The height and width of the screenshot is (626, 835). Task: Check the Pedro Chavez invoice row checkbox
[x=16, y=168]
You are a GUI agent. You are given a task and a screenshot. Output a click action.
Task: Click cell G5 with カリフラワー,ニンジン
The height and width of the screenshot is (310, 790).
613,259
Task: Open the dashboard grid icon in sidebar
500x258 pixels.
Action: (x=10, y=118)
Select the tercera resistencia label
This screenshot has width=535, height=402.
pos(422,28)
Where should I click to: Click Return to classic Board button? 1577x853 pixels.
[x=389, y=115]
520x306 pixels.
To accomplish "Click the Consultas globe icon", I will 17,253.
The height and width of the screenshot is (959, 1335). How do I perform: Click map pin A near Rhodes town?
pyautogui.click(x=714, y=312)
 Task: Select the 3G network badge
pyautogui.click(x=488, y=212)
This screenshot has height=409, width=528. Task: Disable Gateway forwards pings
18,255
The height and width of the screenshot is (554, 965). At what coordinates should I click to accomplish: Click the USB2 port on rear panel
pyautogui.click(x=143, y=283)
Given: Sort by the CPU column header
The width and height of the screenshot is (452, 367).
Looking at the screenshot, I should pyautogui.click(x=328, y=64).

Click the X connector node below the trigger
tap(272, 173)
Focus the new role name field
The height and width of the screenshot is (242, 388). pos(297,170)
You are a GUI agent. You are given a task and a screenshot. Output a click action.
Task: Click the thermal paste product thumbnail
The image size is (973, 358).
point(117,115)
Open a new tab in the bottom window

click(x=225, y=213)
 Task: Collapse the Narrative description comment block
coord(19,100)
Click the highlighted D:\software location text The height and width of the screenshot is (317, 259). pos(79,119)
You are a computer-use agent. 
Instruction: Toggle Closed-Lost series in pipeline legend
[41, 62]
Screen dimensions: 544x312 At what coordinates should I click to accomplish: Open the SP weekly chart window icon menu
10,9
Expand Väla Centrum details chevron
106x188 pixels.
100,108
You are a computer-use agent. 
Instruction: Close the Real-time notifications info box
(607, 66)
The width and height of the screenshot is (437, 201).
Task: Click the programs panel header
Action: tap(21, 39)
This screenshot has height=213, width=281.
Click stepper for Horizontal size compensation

**WHAT IS BEING ASKED:** Each entry above has to be transcribed exactly as it appears.

**SOLUTION TO THE EXERCISE:**
The height and width of the screenshot is (626, 835). Task: Check the Pedro Chavez invoice row checkbox
[x=16, y=168]
You are a GUI agent. You are given a task and a screenshot. Output a click action.
Task: Click cell G5 with カリフラワー,ニンジン
The height and width of the screenshot is (310, 790).
613,259
Task: Open the dashboard grid icon in sidebar
500x258 pixels.
Action: (x=10, y=118)
Select the tercera resistencia label
This screenshot has width=535, height=402.
pos(422,28)
Where should I click to: Click Return to classic Board button? 1577x853 pixels.
[x=389, y=115]
520x306 pixels.
To accomplish "Click the Consultas globe icon", I will 17,253.
The height and width of the screenshot is (959, 1335). How do I perform: Click map pin A near Rhodes town?
pyautogui.click(x=714, y=312)
 Task: Select the 3G network badge
pyautogui.click(x=488, y=212)
This screenshot has height=409, width=528. Task: Disable Gateway forwards pings
18,255
The height and width of the screenshot is (554, 965). At what coordinates should I click to accomplish: Click the USB2 port on rear panel
pyautogui.click(x=143, y=283)
Given: Sort by the CPU column header
The width and height of the screenshot is (452, 367).
Looking at the screenshot, I should pyautogui.click(x=328, y=64).

Click the X connector node below the trigger
tap(272, 173)
Focus the new role name field
The height and width of the screenshot is (242, 388). pos(297,170)
You are a GUI agent. You are given a task and a screenshot. Output a click action.
Task: Click the thermal paste product thumbnail
The image size is (973, 358).
point(117,115)
Open a new tab in the bottom window

click(x=225, y=213)
 Task: Collapse the Narrative description comment block
coord(19,100)
Click the highlighted D:\software location text The height and width of the screenshot is (317, 259). pos(79,119)
You are a computer-use agent. 
Instruction: Toggle Closed-Lost series in pipeline legend
[41, 62]
Screen dimensions: 544x312 At what coordinates should I click to accomplish: Open the SP weekly chart window icon menu
10,9
Expand Väla Centrum details chevron
106x188 pixels.
100,108
You are a computer-use agent. 
Instruction: Close the Real-time notifications info box
(607, 66)
The width and height of the screenshot is (437, 201).
Task: Click the programs panel header
Action: tap(21, 39)
This screenshot has height=213, width=281.
Click stepper for Horizontal size compensation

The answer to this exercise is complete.